Suppose a number of otherwise identical countries differ in endowments of factors of production. And suppose these countries do not permit trade in factors of production among themselves. For example, workers are not permitted to emigrate from one country and into another. And capitalists cannot invest in foreign countries. But suppose all produced commodities can be traded among these countries on an international market. Then, according to many counfused mainstream economists, the prices of the factors of production will tend towards equality among these countries. For example, the wage will be the same everywhere. In some sense, trade in produced commodities can replace trade in factors of production. If these countries were to allow foreign investment, after trade in produced commodities had already been established, then, according to these confused mainstream economists, the same equilibrium would only be achieved quicker. I expect these confused mainstream economists would qualify this story in practice by relating wages to variations in productivity among countries no longer considered identical, transportation costs, etc.

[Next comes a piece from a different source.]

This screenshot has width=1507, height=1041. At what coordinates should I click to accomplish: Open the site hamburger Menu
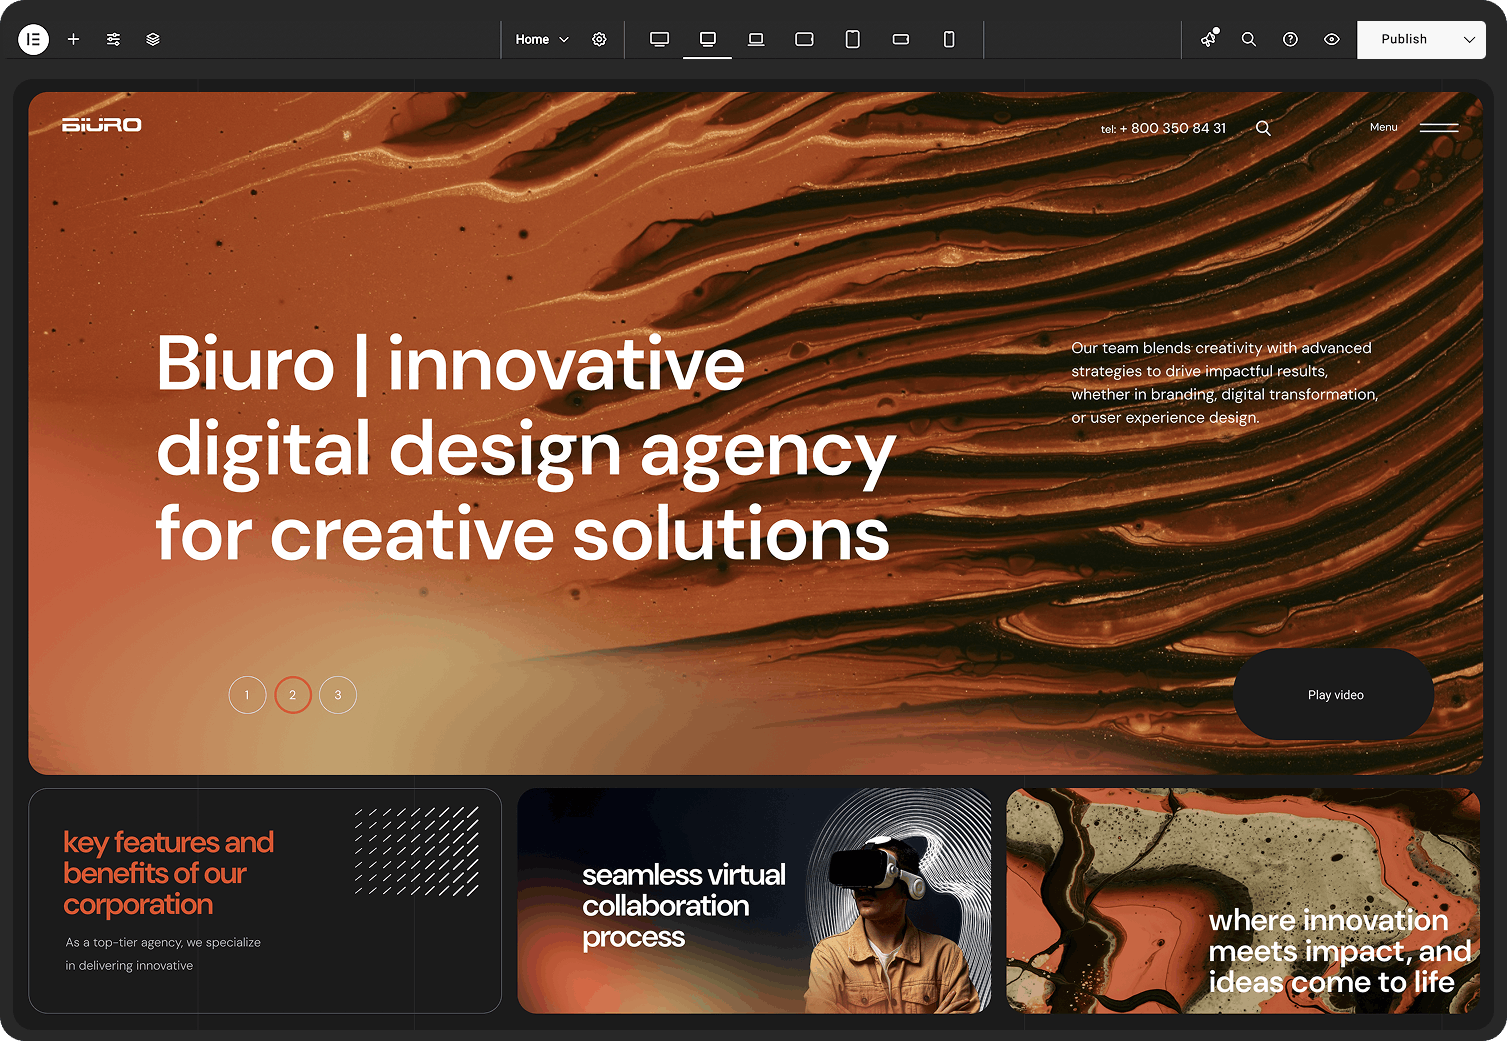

The above story relies on the factor price theorem, which is most conveniently set out in the case where only two countries exist. This supposed theorem has some conditions, and all these conditions are met by the Mainwaring example being analyzed in this series of posts:
- Both countries produce the same commodities. In this case, the commodities consist of iron, steel, and corn.

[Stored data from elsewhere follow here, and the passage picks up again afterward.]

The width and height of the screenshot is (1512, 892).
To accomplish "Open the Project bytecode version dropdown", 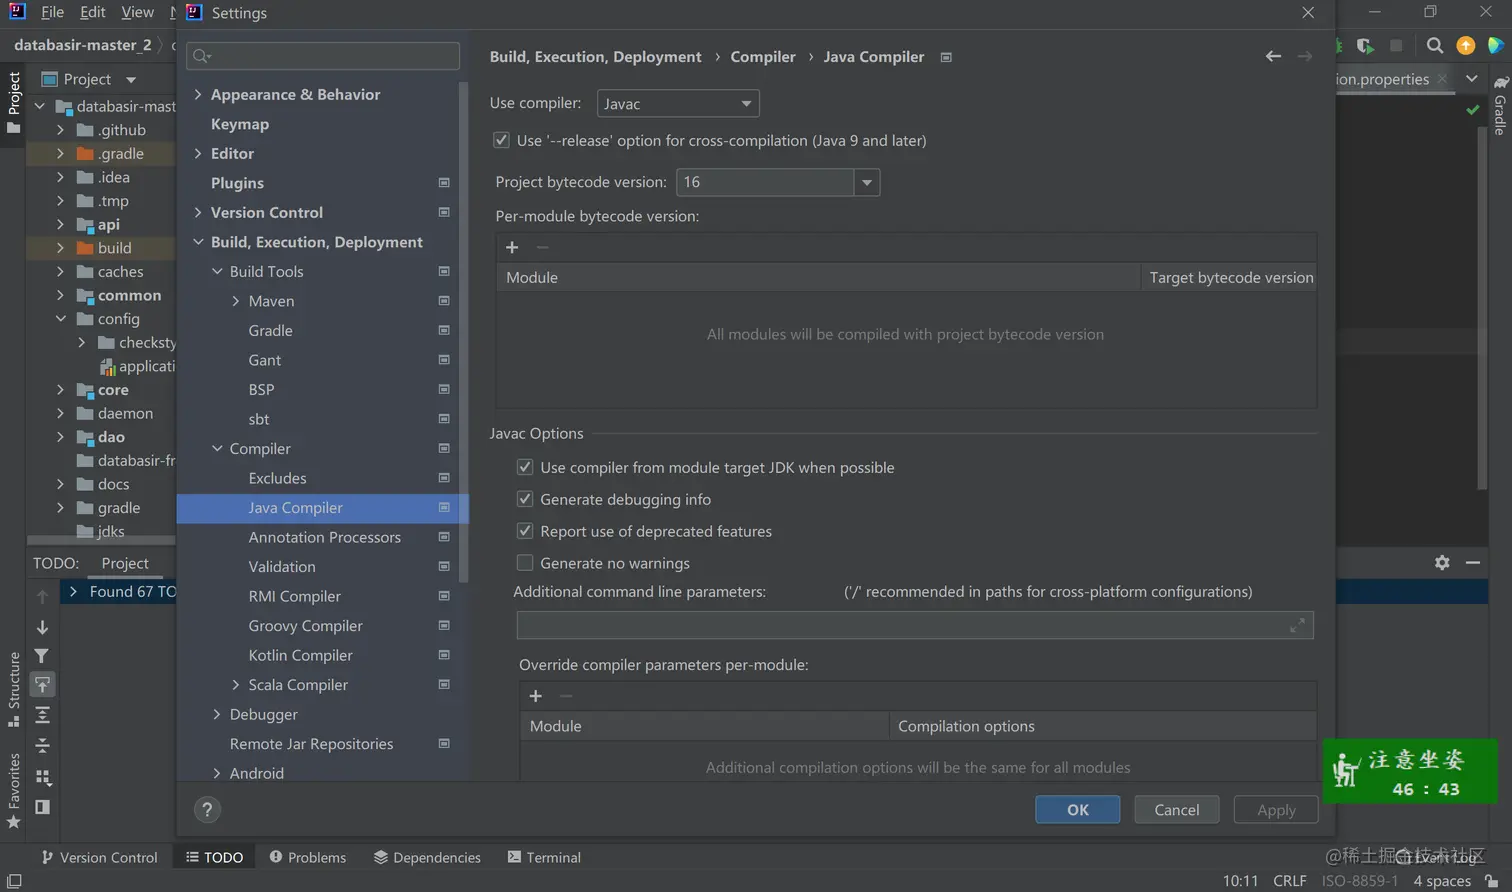I will click(x=866, y=183).
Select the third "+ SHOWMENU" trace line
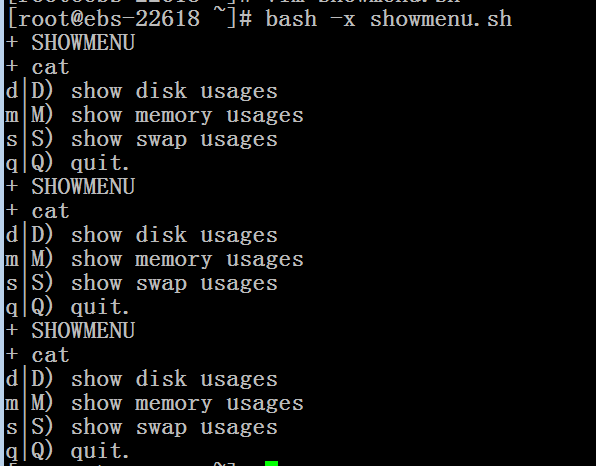The image size is (596, 466). (x=70, y=331)
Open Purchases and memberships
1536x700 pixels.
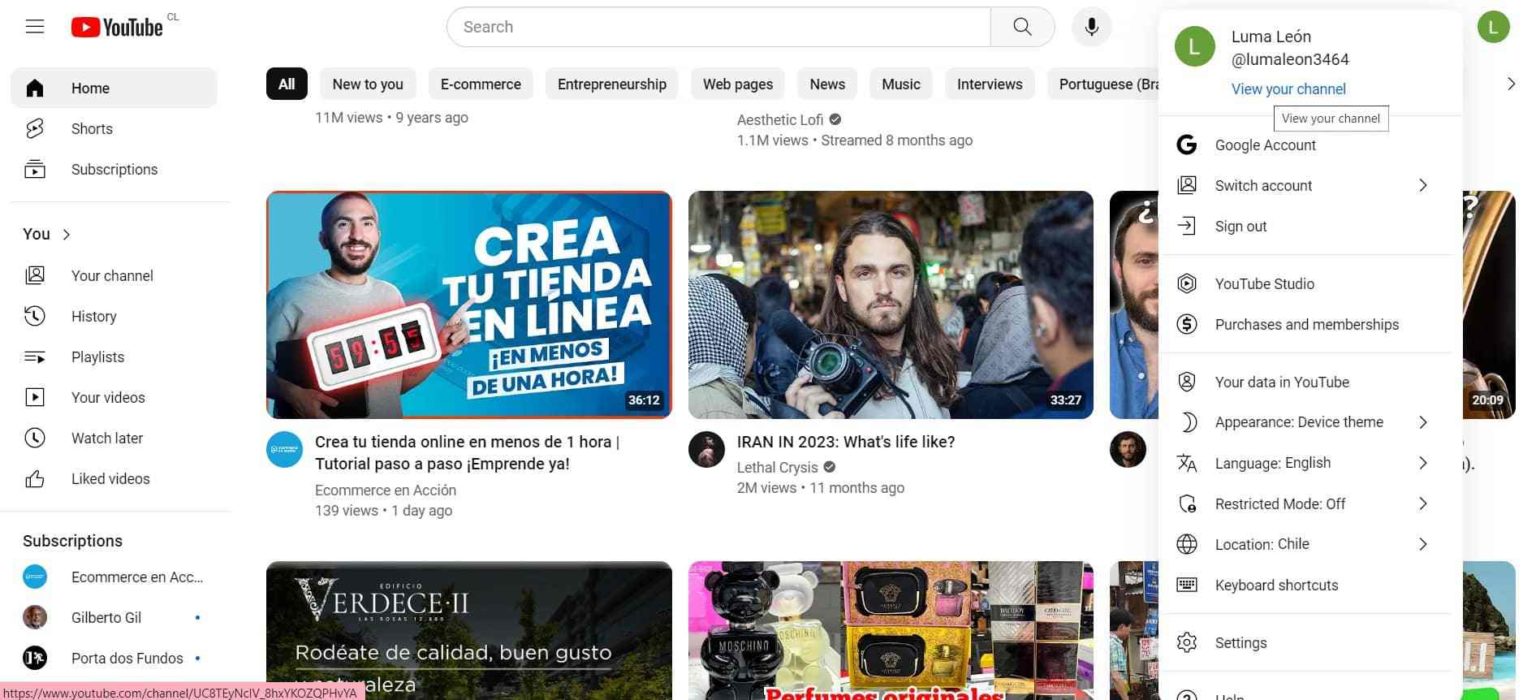tap(1306, 324)
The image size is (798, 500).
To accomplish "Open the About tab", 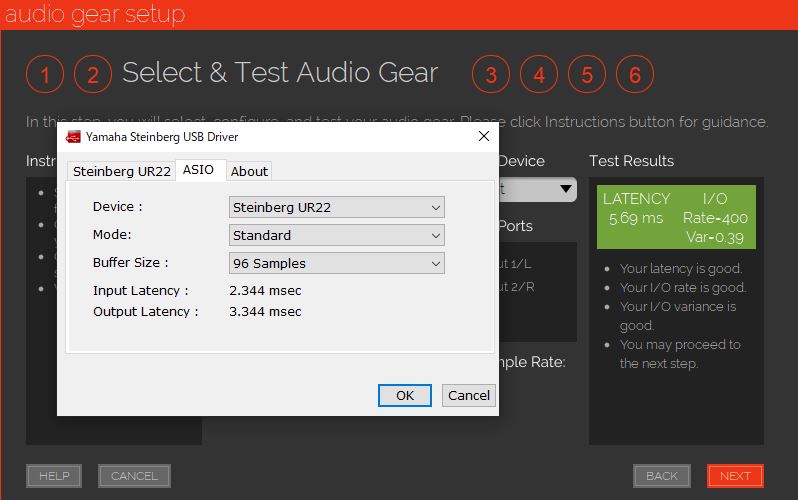I will (x=249, y=171).
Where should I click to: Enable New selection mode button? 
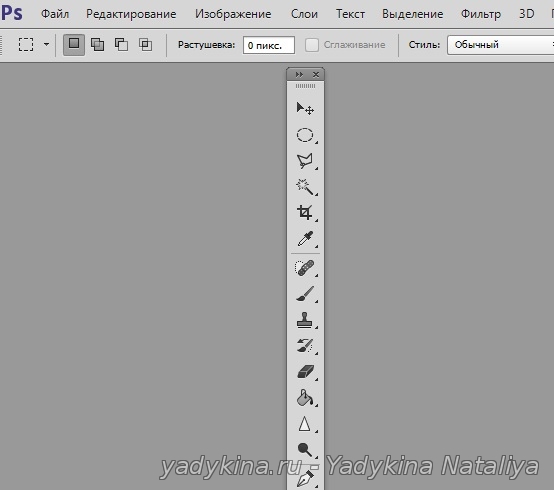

- Each country has a given endowment of factors, identical in quality but of different relative quantities. For my purposes, I do not need to specify explicitly the quantity of labor available in each country nor to discuss the endowment of the value of capital.
- Both countries have identical technology.

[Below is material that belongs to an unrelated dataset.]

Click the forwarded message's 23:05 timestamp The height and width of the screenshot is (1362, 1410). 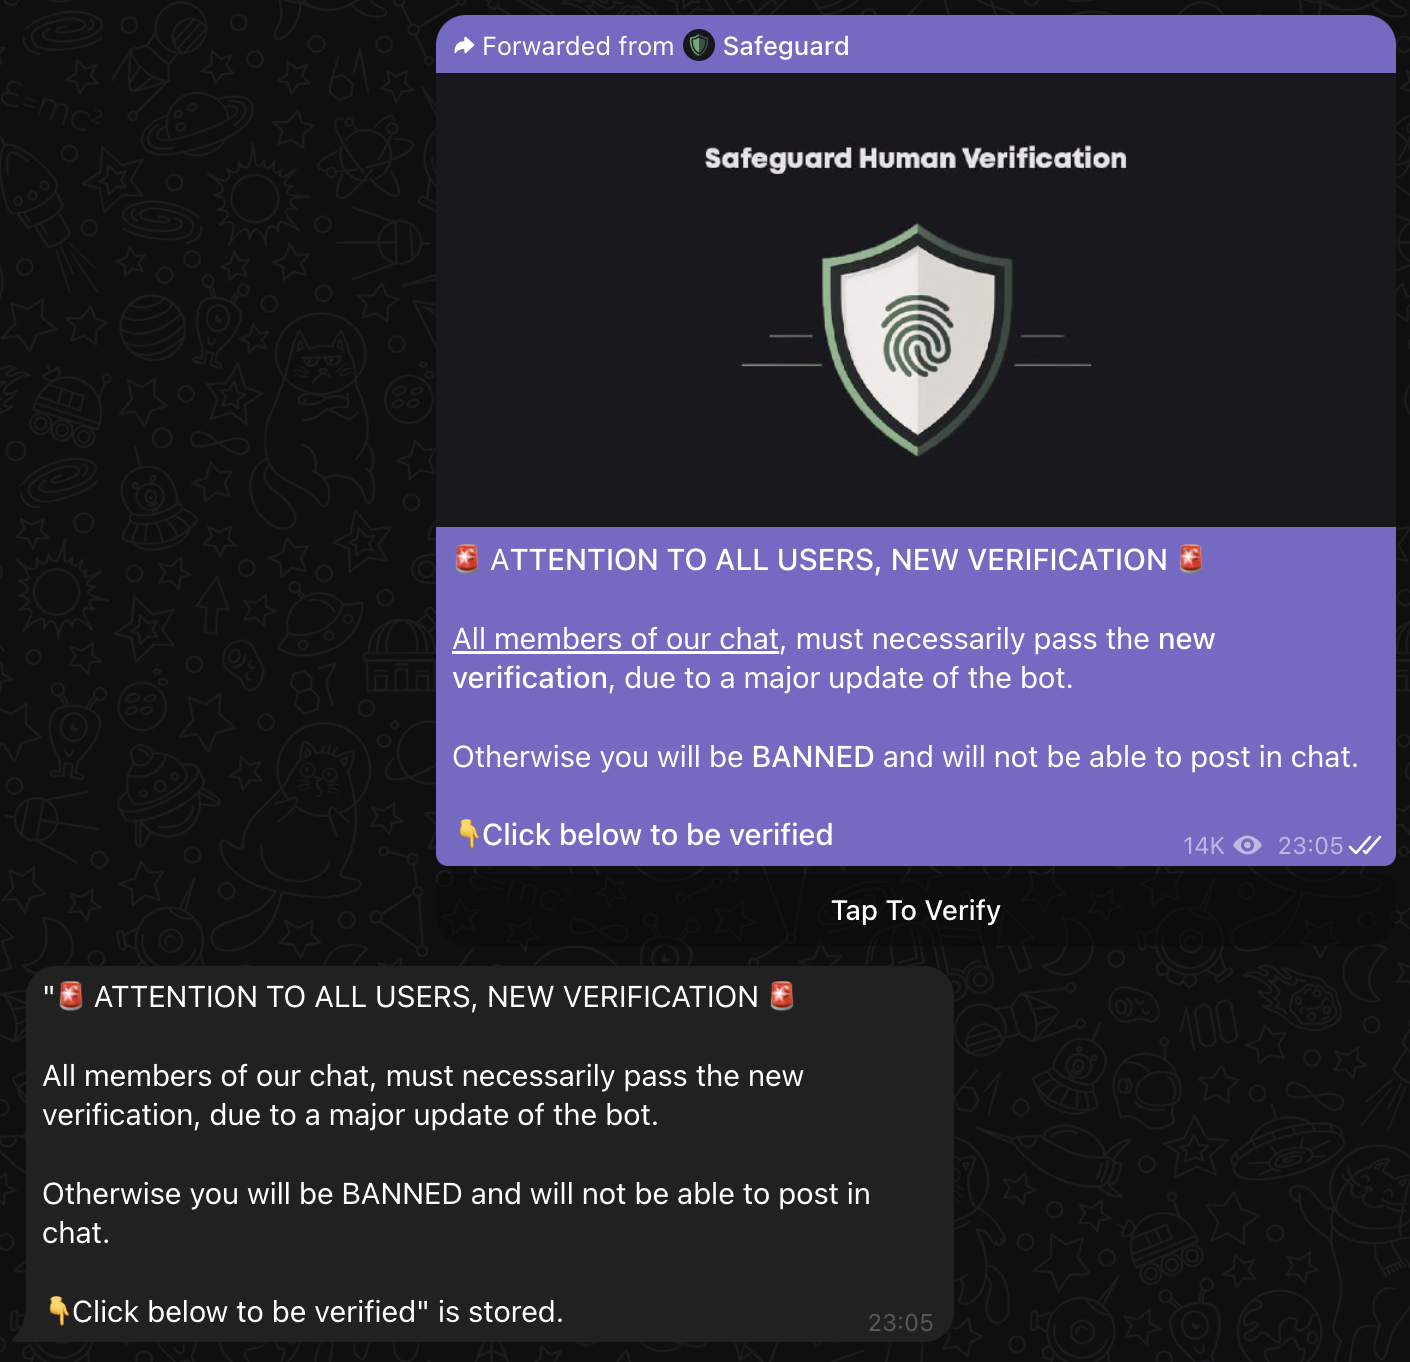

- There are no factor reversals. I rely on Mainwaring for the truth of this assumption in this case. I have neither checked it nor fully attempted to understand its statement.
- All consumers have identical and homothetic utility functions. As with the assumption on endowments, my purposes do not require an explicit specification of utility functions.
- All commodities that can enter into final output are traded on international markets in which one price rules for each commodity. In this case, the prices of iron, steel, and corn are established on international markets.
- There are no transportation costs.
- Perfect competition prevails in all markets.
"From the price equations it is clear that a set of product prices implies a particular wage and rate of interest. For factor price equalization it is critical to investigate the conditions necessary for this to be a one-to-one relationship, so that a common set of product prices in any two countries will necessarily be associated with same wage and interest rate." - Keith Acheson (1970)In two previous posts, I worked through the analysis of the choice of technique in a three commodity example created by Lynn Mainwaring. Figure 4-1 shows the price of iron at all feasible levels of the rate of profits in this example. Figure 4-2 shows the corresponding price of steel. I have picked out the prices at two rates of profits in the figure. These points are further detailed in Table 4-1. Suppose the prices on the international markets for iron, steel, and corn are 1/4 bushels per ton iron, 1/2 bushels per ton steel, and unity (by definition), respectively. Let the wage in the first country be three bushels corn per person year and the rate of profits be 0%. Let the wage in the second country be one bushel per person year and the rate of profits be 100%. The analysis of the choice of technique shows that this is an equilibrium.
|Figure 4-1: The Price Of Iron|
|Figure 4-2: The Price Of Steel|
|p1 = 1/4, p2 = 1/2, r = 0%, w = 3, Delta technique adopted|
|p1 = 1/4, p2 = 1/2, r = 100%, w = 1, Alpha technique adopted|
Thus, in Mainwaring's example an equilibrium exists in which:
- There is one price on the international market of each produced commodity.
- The wage and the return to financial capital differ between countries.
So that's the theory at a very abstract level. If a country trades produced goods on "free" markets, opening its financial markets to international investors can dramatically change the dynamics of income distribution, or so the theory suggests. As I understand it, mainstream economists, who often get their sums wrong, think the theory implies opening financial markets will only lead to equilibrium with common factor prices, perhaps corrected for differences in productivity, transport costs, and so on, being established quicker.
Why do mainstream economists continue to teach and to try to apply theories show to be false more than a generation ago?
- Acheson, K. (1970). "The Aggregation of Heterogeneous Capital Goods and Various Trade Theorems", Journal of Political Economy, V. 78, N. 3 (May-June): 565-571.
- Mainwaring, L. (1976). "Relative Prices and 'Factor Price' Equalisation in a Heterogeneous Capital Goods Model", Australian Economic Papers, Republished in Fundamental Issues in Trade Theory (Ed. by Ian Steedman), Macmillan, 1979.